A profound learning I’m unspooling in real time is this: The act and art of attention is inconvenient. It requires us to slow down, which often feels achingly unfamiliar, and maybe even unsafe in a world obsessed with speed, instant gratification, and automation.
Instant purchase buttons.
Fast fashion.
Same-day delivery.
I understand that modern-day conveniences have improved our quality of life. Indoor plumbing? Praise be given. Refrigeration and A/C? Essential sorcery. Sign me up. Order-ahead groceries when you have a sleeping toddler in the car? Sanity saver.
And yet, I quietly worry about what our preoccupation with comfort and efficiency is costing us.

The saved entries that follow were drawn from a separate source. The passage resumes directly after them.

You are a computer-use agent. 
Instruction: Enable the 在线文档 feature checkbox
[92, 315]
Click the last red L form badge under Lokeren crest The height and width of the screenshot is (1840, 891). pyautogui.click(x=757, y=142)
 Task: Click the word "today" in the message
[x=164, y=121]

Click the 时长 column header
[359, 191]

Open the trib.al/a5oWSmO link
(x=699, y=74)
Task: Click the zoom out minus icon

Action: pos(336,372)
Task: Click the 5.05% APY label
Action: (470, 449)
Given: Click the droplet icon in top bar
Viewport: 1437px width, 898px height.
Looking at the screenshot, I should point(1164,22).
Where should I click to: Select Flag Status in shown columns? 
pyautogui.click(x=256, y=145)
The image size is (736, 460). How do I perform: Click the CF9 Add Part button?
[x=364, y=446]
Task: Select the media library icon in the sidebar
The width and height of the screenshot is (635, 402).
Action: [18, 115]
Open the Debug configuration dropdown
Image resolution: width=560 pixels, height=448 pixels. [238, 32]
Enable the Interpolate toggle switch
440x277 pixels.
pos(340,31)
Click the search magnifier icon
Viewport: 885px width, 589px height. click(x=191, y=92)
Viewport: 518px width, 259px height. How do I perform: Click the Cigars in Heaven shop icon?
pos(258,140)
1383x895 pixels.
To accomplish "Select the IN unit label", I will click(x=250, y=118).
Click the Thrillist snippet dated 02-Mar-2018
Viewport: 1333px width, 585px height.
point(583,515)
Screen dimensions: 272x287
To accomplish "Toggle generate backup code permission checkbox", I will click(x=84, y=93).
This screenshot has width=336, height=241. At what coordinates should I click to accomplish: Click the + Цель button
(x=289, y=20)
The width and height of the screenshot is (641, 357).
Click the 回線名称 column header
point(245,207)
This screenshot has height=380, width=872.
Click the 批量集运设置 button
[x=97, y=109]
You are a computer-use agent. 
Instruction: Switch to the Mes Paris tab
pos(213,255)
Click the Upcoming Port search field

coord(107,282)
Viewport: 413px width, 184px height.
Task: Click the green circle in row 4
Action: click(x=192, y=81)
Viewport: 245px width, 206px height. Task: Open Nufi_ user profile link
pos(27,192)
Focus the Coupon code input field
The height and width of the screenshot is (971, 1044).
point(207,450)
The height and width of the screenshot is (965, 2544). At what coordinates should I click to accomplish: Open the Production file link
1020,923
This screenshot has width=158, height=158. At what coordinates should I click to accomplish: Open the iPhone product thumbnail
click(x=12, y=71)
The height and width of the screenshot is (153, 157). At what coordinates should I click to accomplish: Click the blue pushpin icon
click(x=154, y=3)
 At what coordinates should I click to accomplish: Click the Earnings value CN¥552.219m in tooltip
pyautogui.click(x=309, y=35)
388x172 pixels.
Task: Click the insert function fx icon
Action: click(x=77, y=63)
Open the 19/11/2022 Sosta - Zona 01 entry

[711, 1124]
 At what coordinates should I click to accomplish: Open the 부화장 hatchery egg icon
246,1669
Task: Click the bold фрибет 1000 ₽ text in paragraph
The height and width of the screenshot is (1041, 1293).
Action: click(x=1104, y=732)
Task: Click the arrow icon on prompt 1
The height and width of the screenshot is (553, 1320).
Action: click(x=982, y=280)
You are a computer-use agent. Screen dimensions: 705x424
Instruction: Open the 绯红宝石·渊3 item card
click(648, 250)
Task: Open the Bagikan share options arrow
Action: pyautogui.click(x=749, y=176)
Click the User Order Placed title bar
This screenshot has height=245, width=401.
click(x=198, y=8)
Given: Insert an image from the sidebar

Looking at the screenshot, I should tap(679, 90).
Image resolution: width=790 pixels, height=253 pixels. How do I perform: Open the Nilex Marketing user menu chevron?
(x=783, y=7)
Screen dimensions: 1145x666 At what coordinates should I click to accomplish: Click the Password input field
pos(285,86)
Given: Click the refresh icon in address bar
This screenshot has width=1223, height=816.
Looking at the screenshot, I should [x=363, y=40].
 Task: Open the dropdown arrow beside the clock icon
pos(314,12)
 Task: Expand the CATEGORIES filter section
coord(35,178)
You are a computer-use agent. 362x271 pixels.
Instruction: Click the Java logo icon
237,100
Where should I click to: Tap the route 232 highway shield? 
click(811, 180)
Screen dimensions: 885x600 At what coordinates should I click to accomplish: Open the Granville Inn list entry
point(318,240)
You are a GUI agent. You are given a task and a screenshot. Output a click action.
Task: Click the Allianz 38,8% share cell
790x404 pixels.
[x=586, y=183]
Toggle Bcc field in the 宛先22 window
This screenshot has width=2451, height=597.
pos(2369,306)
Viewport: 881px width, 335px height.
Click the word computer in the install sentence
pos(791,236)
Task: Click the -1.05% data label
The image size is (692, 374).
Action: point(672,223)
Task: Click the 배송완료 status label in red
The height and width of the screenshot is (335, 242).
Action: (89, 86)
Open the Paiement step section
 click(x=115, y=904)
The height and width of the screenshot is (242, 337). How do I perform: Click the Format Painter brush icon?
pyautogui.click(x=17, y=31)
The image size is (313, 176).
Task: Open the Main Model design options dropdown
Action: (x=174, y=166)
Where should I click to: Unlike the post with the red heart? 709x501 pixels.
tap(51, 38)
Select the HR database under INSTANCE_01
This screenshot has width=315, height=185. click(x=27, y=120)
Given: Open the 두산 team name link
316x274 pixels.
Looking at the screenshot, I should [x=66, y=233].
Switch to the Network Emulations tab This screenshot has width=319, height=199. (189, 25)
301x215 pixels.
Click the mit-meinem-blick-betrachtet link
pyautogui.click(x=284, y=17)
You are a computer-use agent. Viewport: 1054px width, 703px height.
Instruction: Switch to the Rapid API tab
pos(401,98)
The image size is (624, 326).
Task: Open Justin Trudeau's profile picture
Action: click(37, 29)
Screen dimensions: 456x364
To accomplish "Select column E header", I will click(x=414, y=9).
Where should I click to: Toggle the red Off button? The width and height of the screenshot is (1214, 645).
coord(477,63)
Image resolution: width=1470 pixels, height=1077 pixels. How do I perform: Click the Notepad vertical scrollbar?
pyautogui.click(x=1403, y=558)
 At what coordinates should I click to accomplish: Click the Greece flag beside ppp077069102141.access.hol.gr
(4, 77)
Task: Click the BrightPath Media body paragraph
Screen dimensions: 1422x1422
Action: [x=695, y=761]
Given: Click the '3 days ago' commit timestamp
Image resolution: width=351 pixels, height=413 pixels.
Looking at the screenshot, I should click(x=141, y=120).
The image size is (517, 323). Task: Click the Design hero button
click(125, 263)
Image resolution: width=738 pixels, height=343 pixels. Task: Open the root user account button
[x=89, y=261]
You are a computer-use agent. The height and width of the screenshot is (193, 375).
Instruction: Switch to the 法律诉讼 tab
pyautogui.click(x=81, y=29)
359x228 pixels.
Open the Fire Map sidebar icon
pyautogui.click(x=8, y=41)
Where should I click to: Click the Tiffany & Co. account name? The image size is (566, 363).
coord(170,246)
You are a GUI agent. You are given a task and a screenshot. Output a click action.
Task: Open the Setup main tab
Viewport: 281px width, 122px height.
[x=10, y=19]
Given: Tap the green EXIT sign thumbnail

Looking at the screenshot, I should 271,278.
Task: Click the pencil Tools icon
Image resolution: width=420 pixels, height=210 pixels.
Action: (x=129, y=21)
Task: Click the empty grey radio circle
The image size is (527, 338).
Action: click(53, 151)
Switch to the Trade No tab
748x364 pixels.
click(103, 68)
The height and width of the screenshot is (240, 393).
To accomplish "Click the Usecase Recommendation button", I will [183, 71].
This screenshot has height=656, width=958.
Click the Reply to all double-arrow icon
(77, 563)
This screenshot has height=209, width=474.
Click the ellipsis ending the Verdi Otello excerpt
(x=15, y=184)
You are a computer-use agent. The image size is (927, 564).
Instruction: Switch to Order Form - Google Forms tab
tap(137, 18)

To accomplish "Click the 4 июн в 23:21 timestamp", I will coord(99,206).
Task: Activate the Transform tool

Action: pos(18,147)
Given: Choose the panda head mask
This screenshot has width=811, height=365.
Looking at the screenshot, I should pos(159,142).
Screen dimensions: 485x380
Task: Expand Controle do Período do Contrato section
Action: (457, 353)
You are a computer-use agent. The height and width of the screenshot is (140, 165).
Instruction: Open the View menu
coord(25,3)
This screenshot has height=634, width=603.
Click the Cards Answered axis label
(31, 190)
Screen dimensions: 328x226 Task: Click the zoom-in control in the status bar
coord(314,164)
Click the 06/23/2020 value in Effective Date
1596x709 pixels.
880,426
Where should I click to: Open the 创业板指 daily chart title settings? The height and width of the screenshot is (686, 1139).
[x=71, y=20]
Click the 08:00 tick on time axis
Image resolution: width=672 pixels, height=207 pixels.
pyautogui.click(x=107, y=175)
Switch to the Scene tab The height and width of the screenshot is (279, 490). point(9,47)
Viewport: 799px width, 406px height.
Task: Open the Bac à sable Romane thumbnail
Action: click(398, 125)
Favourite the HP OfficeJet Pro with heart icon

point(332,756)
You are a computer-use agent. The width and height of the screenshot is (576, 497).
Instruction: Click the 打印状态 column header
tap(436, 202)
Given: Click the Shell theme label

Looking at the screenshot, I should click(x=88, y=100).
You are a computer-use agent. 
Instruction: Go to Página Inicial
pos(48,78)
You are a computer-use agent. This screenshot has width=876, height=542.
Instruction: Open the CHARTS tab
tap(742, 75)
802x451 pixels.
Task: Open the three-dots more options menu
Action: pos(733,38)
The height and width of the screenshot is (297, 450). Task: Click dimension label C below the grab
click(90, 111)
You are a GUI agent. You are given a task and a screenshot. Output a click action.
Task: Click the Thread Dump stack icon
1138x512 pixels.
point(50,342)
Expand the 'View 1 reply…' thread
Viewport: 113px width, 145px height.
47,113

I was recently in a room where someone instructed ChatGBT to play a bedtime story for their child. They specified that it should be a choose-your-own-adventure! With unicorns! And fairy magic! And then they walked away to cross a few more items off the to-do list. I was mesmerized and unspeakably sad.
Automation is lauded for being a Time Saver…But what could be more worthy of my time than reading to my daughter, hand-selecting a gift for a friend, choosing my words with care, or slicing into the most decadent tomato I’ve ever tasted, given the time to grow sweet on the vine.
I have been guilty of saying, “It’s okay, honey. We’ll get you a new one.” To ease or (if I’m being really honest) hurry through my daughter’s disappointment or grief.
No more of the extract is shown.